**Assigned task:** Would you please copy each line of the data in which the string "showing" occurs?

(Saved entries)
* * * * * * *

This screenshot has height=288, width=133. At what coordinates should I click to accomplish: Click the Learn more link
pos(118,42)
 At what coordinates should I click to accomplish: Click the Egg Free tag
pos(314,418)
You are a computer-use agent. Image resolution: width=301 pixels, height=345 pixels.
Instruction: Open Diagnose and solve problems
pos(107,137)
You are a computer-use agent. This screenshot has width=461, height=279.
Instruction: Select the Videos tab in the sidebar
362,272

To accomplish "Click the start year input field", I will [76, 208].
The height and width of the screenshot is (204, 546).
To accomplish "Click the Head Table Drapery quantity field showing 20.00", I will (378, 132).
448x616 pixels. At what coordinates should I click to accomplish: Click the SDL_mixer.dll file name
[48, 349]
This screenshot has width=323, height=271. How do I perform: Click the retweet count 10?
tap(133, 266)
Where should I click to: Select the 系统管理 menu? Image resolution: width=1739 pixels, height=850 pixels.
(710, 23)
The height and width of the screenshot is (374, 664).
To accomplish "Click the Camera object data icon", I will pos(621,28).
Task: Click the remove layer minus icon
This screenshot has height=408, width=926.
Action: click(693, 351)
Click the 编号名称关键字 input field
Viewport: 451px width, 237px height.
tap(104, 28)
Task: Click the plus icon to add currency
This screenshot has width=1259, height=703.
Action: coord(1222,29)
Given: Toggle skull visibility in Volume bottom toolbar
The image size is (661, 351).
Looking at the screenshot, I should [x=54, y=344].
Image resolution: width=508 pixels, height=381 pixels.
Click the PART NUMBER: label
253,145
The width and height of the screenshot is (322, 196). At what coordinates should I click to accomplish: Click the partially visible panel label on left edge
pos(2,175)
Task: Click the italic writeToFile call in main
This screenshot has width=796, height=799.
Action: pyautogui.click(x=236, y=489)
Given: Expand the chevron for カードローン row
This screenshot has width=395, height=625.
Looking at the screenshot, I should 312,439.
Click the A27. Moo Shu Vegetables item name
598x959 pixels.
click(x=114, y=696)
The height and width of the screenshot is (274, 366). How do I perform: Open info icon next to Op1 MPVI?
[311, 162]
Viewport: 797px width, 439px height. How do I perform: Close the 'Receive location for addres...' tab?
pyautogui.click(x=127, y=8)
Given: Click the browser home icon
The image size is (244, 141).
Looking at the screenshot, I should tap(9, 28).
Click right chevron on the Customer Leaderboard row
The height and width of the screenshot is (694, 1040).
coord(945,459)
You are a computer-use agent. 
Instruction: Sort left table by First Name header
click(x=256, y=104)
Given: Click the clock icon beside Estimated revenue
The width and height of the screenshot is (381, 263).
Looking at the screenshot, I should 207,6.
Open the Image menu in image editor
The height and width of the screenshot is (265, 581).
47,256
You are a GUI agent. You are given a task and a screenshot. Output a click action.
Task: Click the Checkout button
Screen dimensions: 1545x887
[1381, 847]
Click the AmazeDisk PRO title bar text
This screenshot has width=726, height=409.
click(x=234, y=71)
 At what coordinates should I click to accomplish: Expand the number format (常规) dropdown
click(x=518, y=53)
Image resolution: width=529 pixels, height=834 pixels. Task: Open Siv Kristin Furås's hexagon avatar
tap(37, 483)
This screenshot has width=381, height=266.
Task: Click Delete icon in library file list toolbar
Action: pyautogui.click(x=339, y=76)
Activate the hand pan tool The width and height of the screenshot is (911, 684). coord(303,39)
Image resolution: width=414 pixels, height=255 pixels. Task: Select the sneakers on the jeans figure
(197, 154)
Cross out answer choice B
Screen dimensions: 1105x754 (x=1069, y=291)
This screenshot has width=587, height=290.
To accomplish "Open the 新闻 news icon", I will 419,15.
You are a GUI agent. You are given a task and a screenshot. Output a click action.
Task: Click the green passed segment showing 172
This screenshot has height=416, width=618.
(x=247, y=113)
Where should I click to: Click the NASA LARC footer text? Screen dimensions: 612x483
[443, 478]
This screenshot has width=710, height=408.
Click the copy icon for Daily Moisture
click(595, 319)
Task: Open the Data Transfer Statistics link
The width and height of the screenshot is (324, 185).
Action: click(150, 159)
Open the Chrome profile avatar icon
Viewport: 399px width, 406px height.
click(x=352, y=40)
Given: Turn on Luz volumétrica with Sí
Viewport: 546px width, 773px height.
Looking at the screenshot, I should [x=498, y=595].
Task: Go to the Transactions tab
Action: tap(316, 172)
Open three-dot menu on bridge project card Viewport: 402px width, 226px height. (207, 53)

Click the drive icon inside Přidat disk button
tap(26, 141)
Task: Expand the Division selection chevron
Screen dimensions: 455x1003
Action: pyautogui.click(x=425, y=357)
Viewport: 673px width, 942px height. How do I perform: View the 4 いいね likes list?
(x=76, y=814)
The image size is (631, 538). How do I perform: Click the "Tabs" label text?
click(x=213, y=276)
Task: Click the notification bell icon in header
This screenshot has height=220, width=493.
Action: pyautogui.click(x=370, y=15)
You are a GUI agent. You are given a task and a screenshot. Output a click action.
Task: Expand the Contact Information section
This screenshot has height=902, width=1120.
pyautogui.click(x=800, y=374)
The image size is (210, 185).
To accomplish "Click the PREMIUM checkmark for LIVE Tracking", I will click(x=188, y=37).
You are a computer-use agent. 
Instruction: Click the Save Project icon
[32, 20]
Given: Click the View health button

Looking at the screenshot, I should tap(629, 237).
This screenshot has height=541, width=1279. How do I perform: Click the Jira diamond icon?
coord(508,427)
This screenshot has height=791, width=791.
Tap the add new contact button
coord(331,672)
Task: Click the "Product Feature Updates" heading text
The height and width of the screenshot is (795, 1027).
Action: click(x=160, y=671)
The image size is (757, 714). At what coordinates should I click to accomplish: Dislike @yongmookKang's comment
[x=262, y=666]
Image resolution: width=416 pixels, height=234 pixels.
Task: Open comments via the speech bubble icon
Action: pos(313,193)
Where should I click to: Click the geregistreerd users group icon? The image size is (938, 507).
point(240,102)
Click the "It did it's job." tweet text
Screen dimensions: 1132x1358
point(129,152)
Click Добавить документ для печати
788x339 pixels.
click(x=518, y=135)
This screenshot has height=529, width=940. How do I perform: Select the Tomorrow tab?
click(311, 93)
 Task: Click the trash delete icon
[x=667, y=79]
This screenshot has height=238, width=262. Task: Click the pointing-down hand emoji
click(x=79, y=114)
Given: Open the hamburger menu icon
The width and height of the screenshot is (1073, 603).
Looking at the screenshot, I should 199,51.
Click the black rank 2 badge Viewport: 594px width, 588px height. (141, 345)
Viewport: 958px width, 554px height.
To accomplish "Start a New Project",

* * * * * * *

**Answer section:**
To accomplish "Click the Head Table Drapery quantity field showing 20.00", I will (378, 132).
Task: Click the green passed segment showing 172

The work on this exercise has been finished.